Culture and Educational Success Essay

investigative Assignment #1 – Learn about culture and educational success (Week 4)

Part A – Talk with three people (anyone you have access to in your home and through phone, email, etc.) about their perspective on educational success and culture.

The goal is to learn about people’s viewpoints on whether or not there is a connection between one’s cultural background and educational success. Even those who say they do not “have culture” often draw on cultural aspects of their lives to navigate education. Ask them the following questions. Feel free to ask others.

1)  When you hear the word culture, what does that word mean for you? Would you say you have a culture? Please explain.

2)   Do you think there’s a connection between someone’s culture and educational success (e.g., good grades in school, going to college, etc.)? Why or why not? What about any connection between culture and economic success (e.g., good career/job, high salary, owning a home, etc.)?

3)   Think about your own educational experiences, do you think there’s a culture in schools? Why or why not?

4)   If they say yes to #3 ask: Can you tell me a little about the school culture in some of the schools you’ve attended (think of a school that stands out for you)?  Do you think school culture can influence whether or not students are successful in school? Why or why not?

Part B – Submit on Canvas via Turnitin no later than Saturday, April 23 by 11:59PM

In approximately 4-5 double-spaced pages with 1-inch margins, answer the following. You must use the following format.

Section #1 – In approximately 1 ½ -2 pages, describe who you talked to (no names, use friend, co-worker, mother, cousin, husband, partner, etc.) and a little about their background (if you know anything), then summarize your conversation with each person. You do not need to transcribe the interviews word-for-word.

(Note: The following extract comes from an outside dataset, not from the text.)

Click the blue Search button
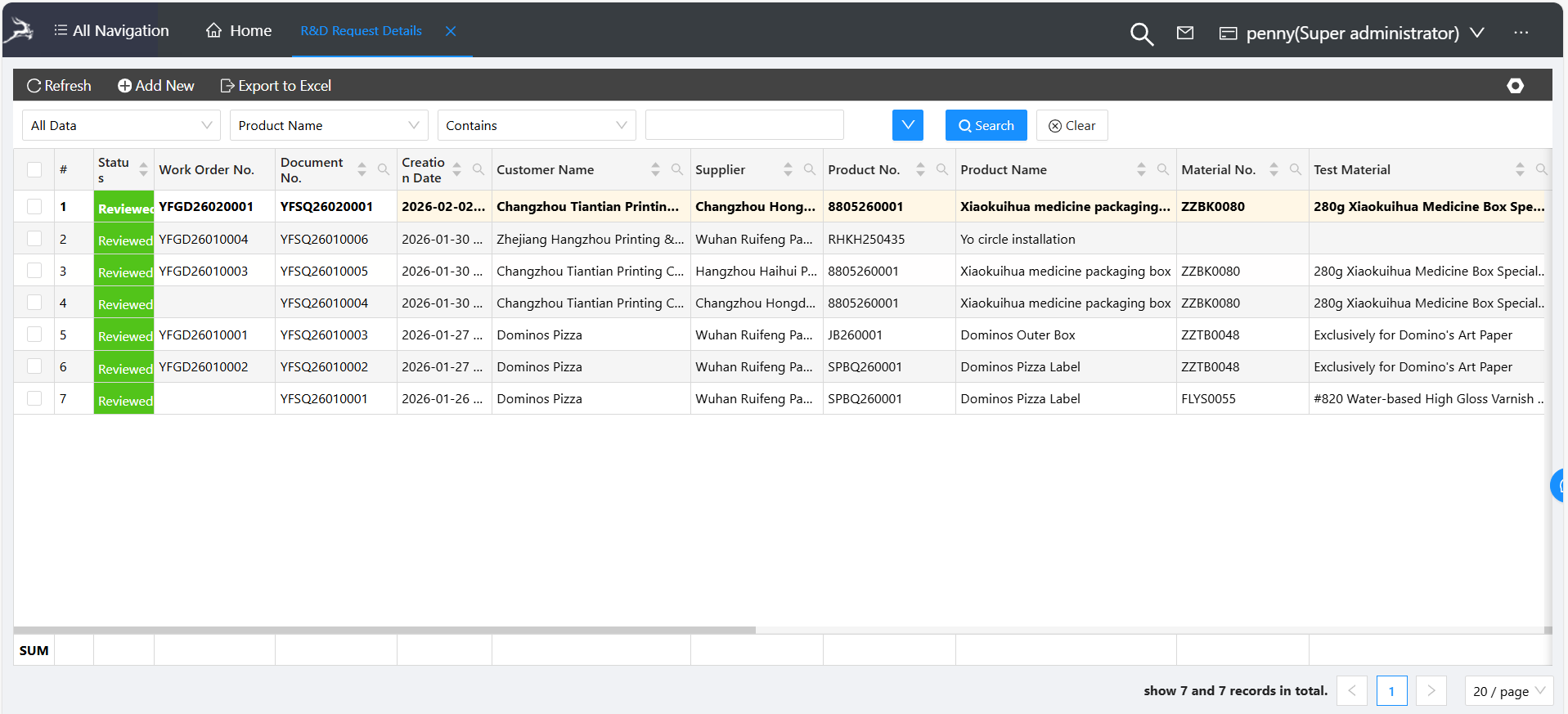The image size is (1568, 714). coord(986,125)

Section #2 –  In approximately 1 ½ -2 pages, use your interviews and material from week 2 (readings and/or lecture), and one reading from either week 3 or week 4 to discuss what you learned about perceptions of culture and educational success. You must refer to specific points in Sections #1. You must refer to specific points from the material in week 2. You must refer to specific points regarding the main research results discussed in the week 3 or week 4 reading. Think about any connections between the material and the interviews. Think about whether or not the interviews seem similar or contradictory to the class material.

1) Select one of your interviews that stands out to you. Choose one that was the most interesting or the most surprising. Write a brief summary of your interview (4-6) sentences.

2) Then write about what you learned overall from all of your interviews about people’s conceptions of culture and educational success. You don’t need to summarize the other two interviews that you conducted. Just talk in general about what you learned from your interviews as a whole (3-5 sentences).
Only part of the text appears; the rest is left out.